You could argue that after days sleeping in a tent and eating freeze-dried meals on the Overland Track, any place with a proper bed and nice food ought to please. Tasmania’s capital city, certainly did, but spending a weekend in Hobart would do so regardless of whether you’ve been camping beforehand or not. The port city is located at the mouth of the Derwent River to the backdrop of kunanyi/Mt Wellington, a 1271m-high basalt monolith, popular for walking and mountain biking.
Hobart is small but packed with heritage charm. The tales of tens of thousands of convicts transported to Van Diemens Land, the original name used by many Europeans for Tasmania in the early 1800s, their success stories – take Henry Jones IXL (‘I excel in everything I do’) company – and the happy, carefree mood of a university town, combined, created a very unique atmosphere. Within walking distance of the historic waterfront precinct is Battery Point. This is Hobart’s oldest and prettiest suburb, raised on a small promontory south of the harbor, with historic houses dating from the first European settlement of ‘Hobart Town’. Here you’ll also find Salamanca Place, Georgian sandstone warehouses built in the 1820s and 30s, that nowadays house galleries displaying the works of contemporary local artists. Unfortunately, we missed out on Salamanca Market, Australia’s largest open-air market taking place on Saturdays, and Farm Gate Market on Bathurst Street on Sundays.
The gastro scene has apparently improved much in Hobart, and the restaurants, cafes and delis we visited were indeed really good. If the great selection of award-winning Tassie whisky and craft beer in our mini bar at the Macq01 is anything to go by, the microbreweries and whisky distilleries in the Hobart region are also worth a visit.

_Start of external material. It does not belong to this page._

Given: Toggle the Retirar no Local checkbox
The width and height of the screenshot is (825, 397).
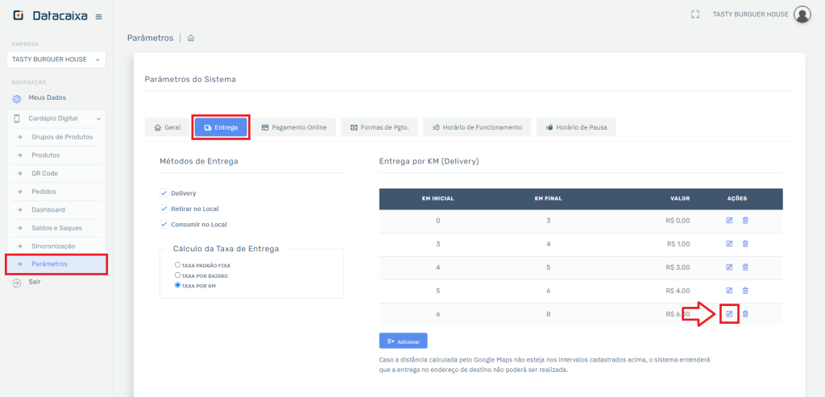Looking at the screenshot, I should [164, 209].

For a perfect weekend in Hobart, I suggest you spend two days in the city itself, and on the third rent a car and discover the award-winning vineyards, chocolatiers and creameries in nearby Coal River Valley, on the Southern Wine Trail, and Richmond. The latter, 30 minutes east of Hobart, is a small historic village and well known for Australia’s oldest stone arch bridge, built by convict labor, as well as being home to the oldest Catholic Church. Richmond is no bigger than a couple of pretty streets, lined with boutiques, galleries, and a gorgeous traditional-style lolly shop, in heritage buildings of the Georgian style of architecture, dating back as far as the 1820s and well worth the visit.
On our drive back through the Coal River Valley, I couldn’t help draw the comparison with two other wine regions, Marlborough in New Zealand, and the Yarra Valley in Australia. The wineries and vineyards in the Coal River Valley were much smaller, less commercial but equally popular – especially Coal Valley Vineyard, Frogmore Creek and Riversdale Estate.
We stopped for local produce, Coolgardie Cottage honey, olive oil, pick-your-own strawberries, and Wicked Cheese Brie along the way, that made for an excellent picnic in the Royal Botanical Gardens.
Top 10 Things to do in Hobart, Tasmania
- Mt Wellington / kuranyi
- Historic waterfront
- Battery Point, Hobart’s oldest suburb
- Salamanca Place
- Salamanca Market on Saturdays
- Farm Gate Market on Sundays
- Coal River Valley on the Southern Wine Trail
- Small historic village of Richmond
- Excellent restaurants, cafes and delis
- Royal Botanical Gardens
Tried & Liked
A luxurious storytelling hotel on the waterfront with amazing views of the harbor.
A small Italian restaurant that though very noisy served excellent food; make sure you book the ‘window seats’ seating area if you don’t want to perch on very uncomfortable looking stools without backs around a communal table or the bar.
Burger joint and pub at 5 Knopwood St offers good burgers in a beer garden setting and decommissioned bus.
Daci & Daci Bakery
Their olive bread and macaroons are heavenly.
Jackman & McRoss
Bakery and tearoom at 57-59 Hampden Rd with great coffee and baked goods.
Pollen Tea Room
Small cafe offering lovely organic vegetarian food.